John F. Is it wise to turn such humdrum words into quasi-technical words, which is what the effect of such pages is?
It is true that chuumon is used in the ordinary language to mean order/commission, but it is also used in the ordinary language to mean request etc, so the go usage - admittedly fairly common - is in no way special. If you translate the usual go usage as "do the opponent's bidding" you get a one-to-one translation with exactly the same register (i.e. ordinary speech) as in Japanese.
It's also true that there may be an interesting psychological nuance about the sequence being discussed, but that's inherent in the context rather than the term. The English reader is just as capable of grasping that from "do one's bidding" as a Japanese reader is from chuumon. I can't see that overloading the word itself with the nuance is really necessary.
Having said that, pros do have a horror of being forced to play something and amateurs perhaps do not always grasp how horrified they are. So maybe a page on that specific aspect might be more rewarding and reach a wider audience than Japanese translators.
BobMyers Hi John. Your erudition is most welcome. If you think "chumon" deserves a page on Sensei's, I'm sure everyone would be glad if you were to go ahead and write it, deleting all the stuff I wrote if you feel that's best.
I wrote this page precisely because my personal view is that chumon is not a humdrum word but does in fact have a "quasi-technical" (or perhaps "go-specific" would be better) meaning. I wrote this page because I was watching a video commentary in which Kataoka Satoshi was commentating a really interesting NHK semifinal game between Yoda Norimoto and Cho U, and used this word to describe a situation in which one of the players wanted something and the other player went out of his way to prevent him from getting what he wanted, basically just out of principle.
You mention that a page on the aspect that professionals are horrified at being forced to play something might be worthwhile. That was sort of my intention, at least partially, in starting this page. What would you name the page you have in mind?
John F. Bob, while I'm not convinced that chuumon is really a candidate for a page on its own, I agree the underlying concept you have identified is important (the horror of being forced), though beyond that I can't think of a good name for it. Partly that's because I think it actually goes further than mere psychology.
In fact, stimulated by your posting I'll take the liberty of going off at a tangent to expand on it.
Like me you've probably noticed quite a lot of stuff about go theory in Japanese that hasn't made it to the west yet - either at all or poorly presented.
Always with the caveat that I'm a mere amateur myself, I'd say four things (for starters) stand out as especially important. In no particular order:
This ijime concept applies many times in every game and could be accessible even to DDKs, so I think it would be worth concentrating on. Since, ultimately, this concept also underlies the "horror of being forced", perhaps the way forward is to start small and grow big.
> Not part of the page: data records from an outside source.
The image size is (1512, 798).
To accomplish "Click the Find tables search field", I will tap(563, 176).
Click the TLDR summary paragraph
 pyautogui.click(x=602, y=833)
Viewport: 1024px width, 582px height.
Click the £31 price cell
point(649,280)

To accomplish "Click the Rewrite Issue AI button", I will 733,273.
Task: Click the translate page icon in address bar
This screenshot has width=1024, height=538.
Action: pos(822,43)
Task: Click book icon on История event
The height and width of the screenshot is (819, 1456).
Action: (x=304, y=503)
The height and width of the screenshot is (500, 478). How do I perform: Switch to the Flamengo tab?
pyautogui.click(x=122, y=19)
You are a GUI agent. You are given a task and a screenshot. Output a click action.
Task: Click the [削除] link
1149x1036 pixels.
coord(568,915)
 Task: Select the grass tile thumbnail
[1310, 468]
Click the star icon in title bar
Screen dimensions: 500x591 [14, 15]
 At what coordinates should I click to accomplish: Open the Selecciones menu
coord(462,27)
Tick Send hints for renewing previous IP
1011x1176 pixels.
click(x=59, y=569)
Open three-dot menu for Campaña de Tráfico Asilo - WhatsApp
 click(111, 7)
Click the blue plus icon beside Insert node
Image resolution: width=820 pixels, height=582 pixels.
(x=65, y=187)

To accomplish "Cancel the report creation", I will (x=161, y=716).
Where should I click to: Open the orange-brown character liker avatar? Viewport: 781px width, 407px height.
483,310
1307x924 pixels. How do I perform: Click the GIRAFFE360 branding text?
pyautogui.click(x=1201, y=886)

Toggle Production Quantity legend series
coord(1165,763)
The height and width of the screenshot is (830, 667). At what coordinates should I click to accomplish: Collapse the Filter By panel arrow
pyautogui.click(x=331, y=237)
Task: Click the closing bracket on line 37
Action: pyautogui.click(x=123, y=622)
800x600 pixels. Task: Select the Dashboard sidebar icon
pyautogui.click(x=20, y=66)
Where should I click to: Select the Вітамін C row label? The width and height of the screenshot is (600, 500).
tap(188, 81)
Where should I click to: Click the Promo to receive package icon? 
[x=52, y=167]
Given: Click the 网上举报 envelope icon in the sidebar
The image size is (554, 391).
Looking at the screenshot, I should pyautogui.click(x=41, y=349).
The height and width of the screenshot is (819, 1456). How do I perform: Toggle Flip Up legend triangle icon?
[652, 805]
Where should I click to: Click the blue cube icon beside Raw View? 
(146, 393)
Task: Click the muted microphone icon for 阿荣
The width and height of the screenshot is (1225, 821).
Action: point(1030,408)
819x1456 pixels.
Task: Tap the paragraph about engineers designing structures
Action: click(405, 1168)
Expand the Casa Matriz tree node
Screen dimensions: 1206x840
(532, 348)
Start a page with some examples of ijime, for all levels of players, and then later add some examples of chuumon for more advaced players.
The other concepts above merit attention, too, of course.
maruseru: In Korean Baduk books, one often finds "주문" (jumun) as in "흑의 주문" alongside a diagram showing what Black's intentions are, or how White would play to follow Black's plan. naver translates it as "an order; ordering; a request; a demand; a wish".
Bob McGuigan: The "horror of being forced" is included in the pro players' abhorrence of kikasare, of course, and refusal to allow your opponent what he wants is part of kiai, so there is a whole complex of concepts here.
hnishy:1997 edition of Nihon Kiin small dictionary (用語小事典 増補改訂版) lists 注文 as an entry.